Au terme de son examen, le Conseil d’État considère donc que « la condition d’âge minimal figurant au premier alinéa de l’article 33 du décret du 24 mai 1972 méconnaît l’interdiction de toute discrimination fondée sur l’âge résultant de l’article 21 de la Charte des droits fondamentaux de l’Union européenne et des dispositions précitées de la directive 2000/78/CE du Conseil du 27 novembre 2000 ».

Ainsi, face à la méconnaissance du droit de l’Union par les dispositions du décret du 4 mai 1972, le garde des sceaux était tenu de faire droit à la demande d’abrogation desdites dispositions[7]. Le Conseil d’État n’a alors pas eu d’autre choix que d’annuler la décision implicite de refus du garde des sceaux, elle-même illégale.

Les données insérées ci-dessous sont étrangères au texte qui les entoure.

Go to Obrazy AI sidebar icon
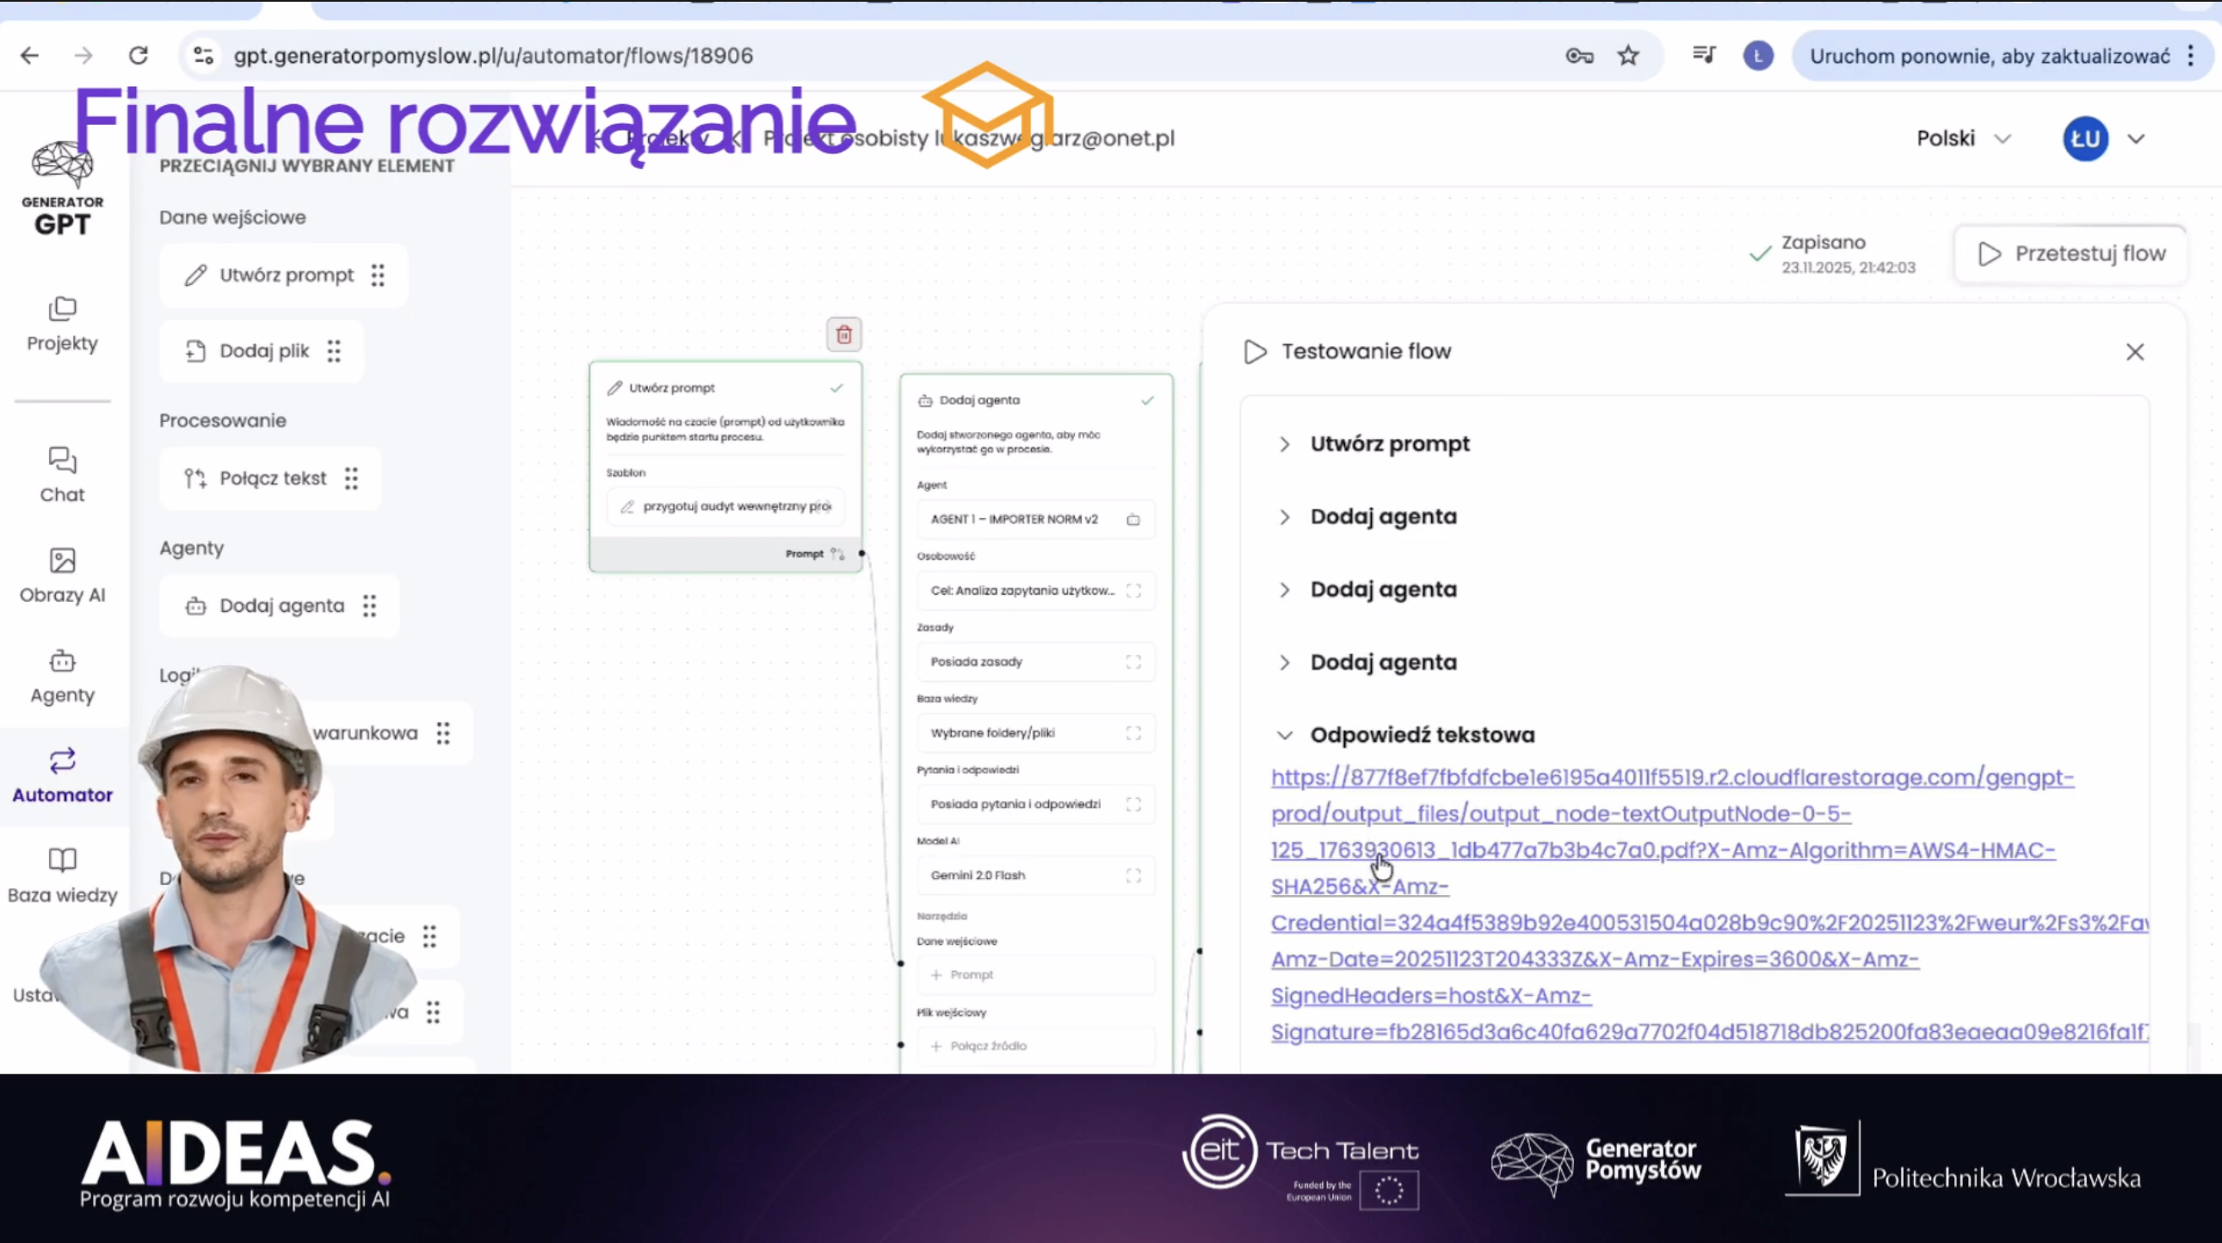This screenshot has width=2222, height=1243. pos(62,561)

En outre, afin de donner son plein effet à sa décision, le Conseil d’État a enjoint au garde des sceaux, sous astreinte de 500 euros par jour de retard, de procéder à l’abrogation des dispositions illégales du décret du 4 mai 1972, dans un délai de trois mois à compter de la présente décision.

La suppression de la condition d’âge minimal pour le recrutement sur titres à l’ENM est donc imminente et offre de nouveaux espoirs pour les futurs candidats. À voir, désormais, si cette décision donnera lieu à d’autres applications dans un avenir plus ou moins proche.


[1] Voir Cons. const., décision n°2012-278 QPC du 5 octobre 2012, Mme Élisabeth B., Rec. p. 511.

[2] Cons. const., décision n°92-305 DC du 21 février 1992, Loi organique modifiant l’ordonnance n°58-1270 du 22 décembre 1958 portant loi organique relative au statut de la magistrature, Rec. p. 27.

[3] Voir, notamment, CE, QPC, 29 juin 2011, Président de l’Assemblée de la Polynésie française, Lebon T. p. 1114 ; AJDA 2011, p. 1355.

[4] Voir, pour une reconnaissance solennelle, CE, ass., 30 mai 1952, Dame Kirkwood, Lebon p. 291, RDP 1952, p. 781, concl. M. Letourneur, note M. Waline.

[5] CE, 6 avril 2016, M. Blanc, Lebon p. 119, concl. S. von Coester ; AJDA 2016, p. 948, chron. L. Dutheillet de Lamothe et G. Odinet ; Constitutions 2016, p. 307, chron. L. Domingo.

[6] Le juge administratif refuse de contrôler la conventionnalité des dispositions d’une loi ou d’un acte administratif se bornant à tirer les conséquences nécessaires de dispositions constitutionnelles, afin de ne pas être amené à contrôler, in fine, la conventionnalité de dispositions constitutionnelles, ce pour quoi il ne se reconnaît pas compétent (voir CE, ass., 30 octobre 1998, Sarran et Levacher, Lebon p. 368).

[7] Voir, sur ce point, CE, ass., 3 février 1989, Compagnie Alitalia, Lebon p. 44 ; RFDA 1989, p. 391, concl. N. Chahid-Nourai, notes O. Beaud et L. Dubouis ; AJDA 1989, p.387, note O. Fouquet.